## [Document text]
=-=-=-=-=

# Opening Day



## Wrong Way (May 29, 2003)

Who's headed where on opening day? I'm sure most places will be crowded. I gotta see who's going to land the first keeper at 5:00:01 AM  I'm probably headed to SPSP to meet the crowds and loads of boaters.


----------



## BAYFISHER (Jul 6, 2001)

*early start?*

my EXPERIENCE LAST YEAR same time was that matapeake was a blow out other than SPSP. i WAS alone there for about 3 hrs until the rush of SHORE fishers were there. Boaters will always be in force that day at all launch's.

good luck there on spsp.. YOU HOOK ROCKZILLA! and show ya need no stickin boat..........:jawdrop:


----------



## Wrong Way (May 29, 2003)

What time does SPSP open up? 6AM right? If you get there early and have a season pass, will the gates open if you punch in your pin on the back? This is the first year I have a season pass.


----------



## Orest (Jul 28, 2003)

*At the*

RockFish Challange the first gates to the park were locked, so you had to waited until the park people unlocked it, to get to the toll gate.


----------



## Wrong Way (May 29, 2003)

Well it's going to be a long fun wait on Saturday then


----------



## Orest (Jul 28, 2003)

*Ya - unless they*

change things for opening day.

Am thinking of going really early.

Haven't decided yet.


----------



## Wrong Way (May 29, 2003)

I hope the park planned ahead since boaters will be there very early to launch and avoid the crowds. I'm sure plenty of fishermen are thinking the same.


----------



## Hat80 (Sep 22, 2002)

*Opening Day?*

No thanks, I'll wait until a weekday. .....Tightlines


----------



## reddog1 (May 3, 2003)

=-=-=-=-=

## [What you will do]
1. In the forum thread, what does Hat80 say about fishing on opening day?
2. For each statement, say whether it agrees with the forum thread: (a) Wrong Way has held a season pass in earlier years. (b) Wrong Way expects boaters to arrive very early. (c) Orest has settled on going really early.
The data that follows comes from a different source than the forum thread.

## [Supplied data]
=-=-=-=-=

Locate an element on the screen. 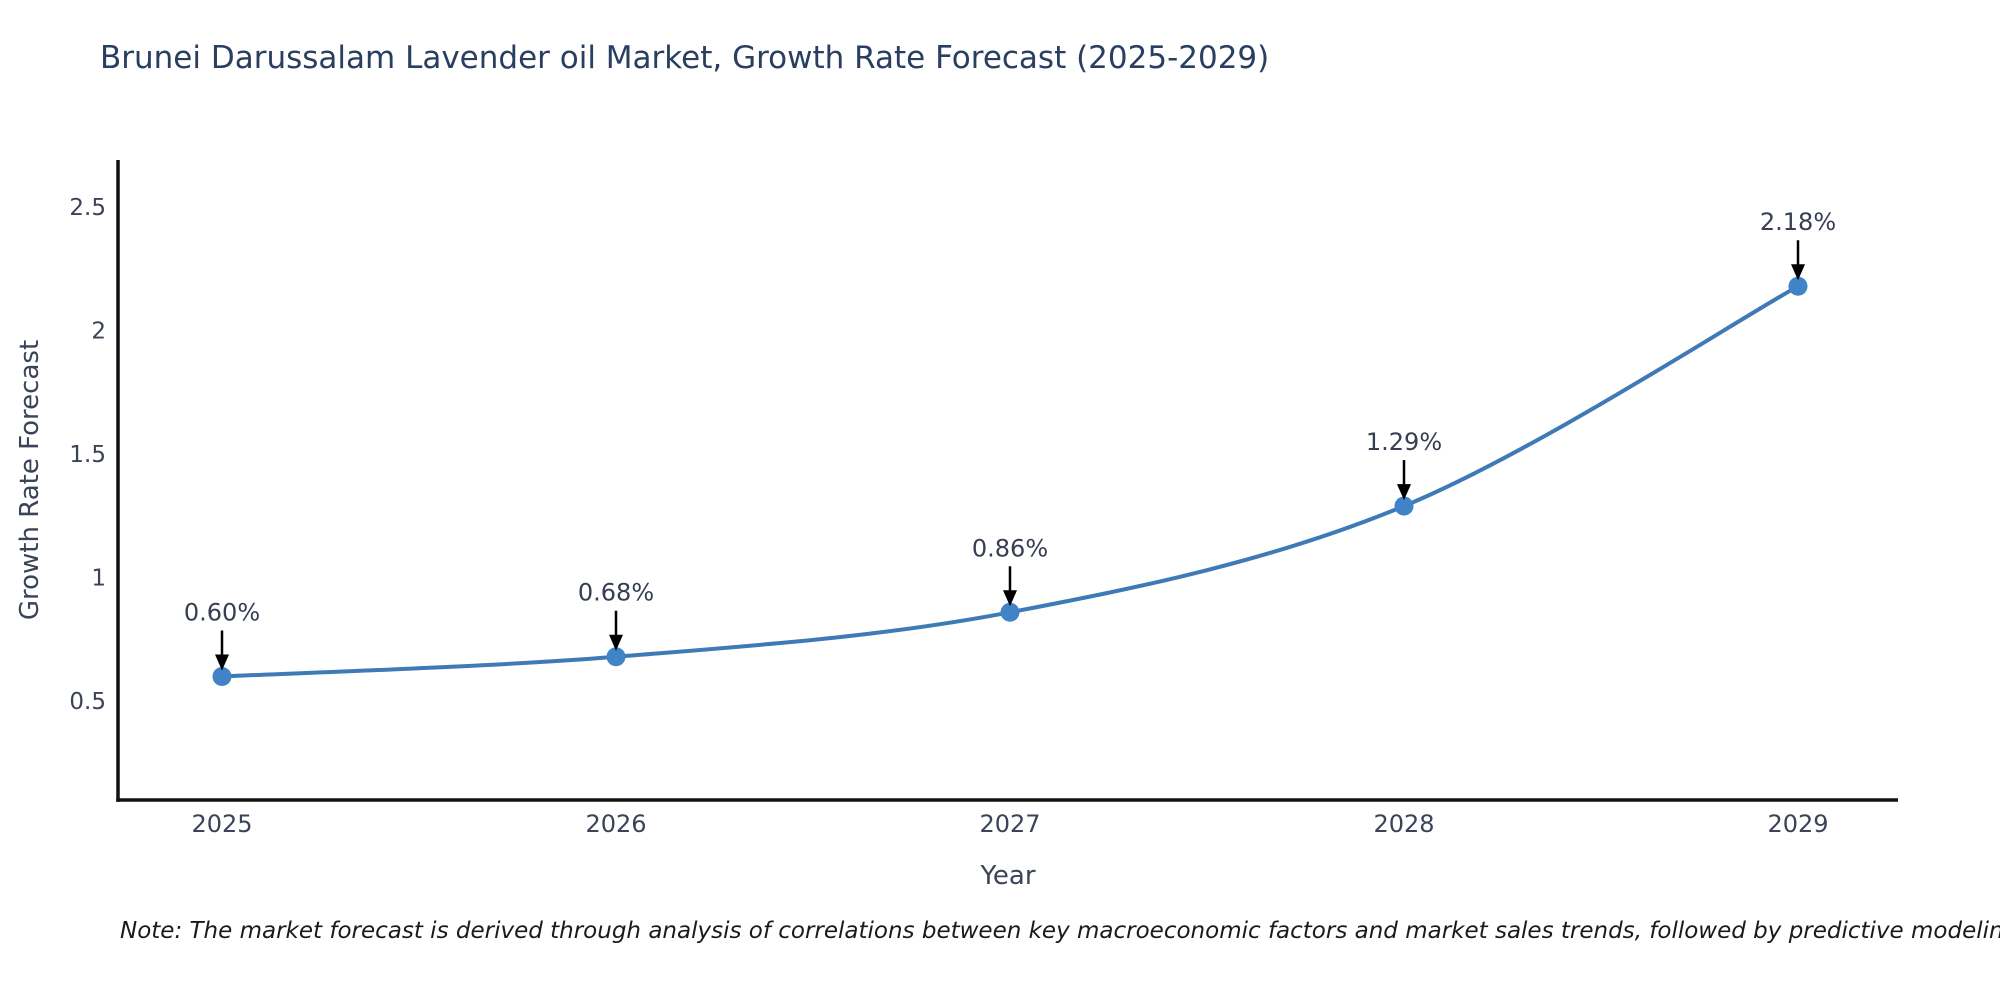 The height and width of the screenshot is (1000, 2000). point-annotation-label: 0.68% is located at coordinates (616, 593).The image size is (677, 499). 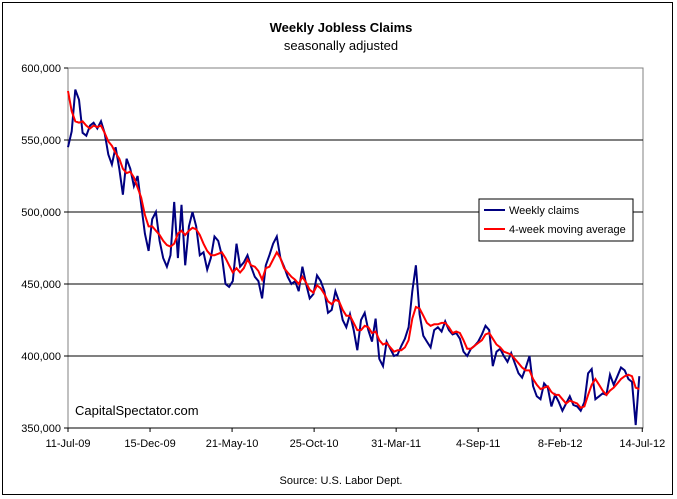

=-=-=-=-=

## [Results of the tasks]
1. Hat80 will skip opening day and wait until a weekday.

2.
(a) No: "This is the first year I have a season pass."
(b) Yes: "boaters will be there very early to launch and avoid the crowds."
(c) No: "Haven't decided yet."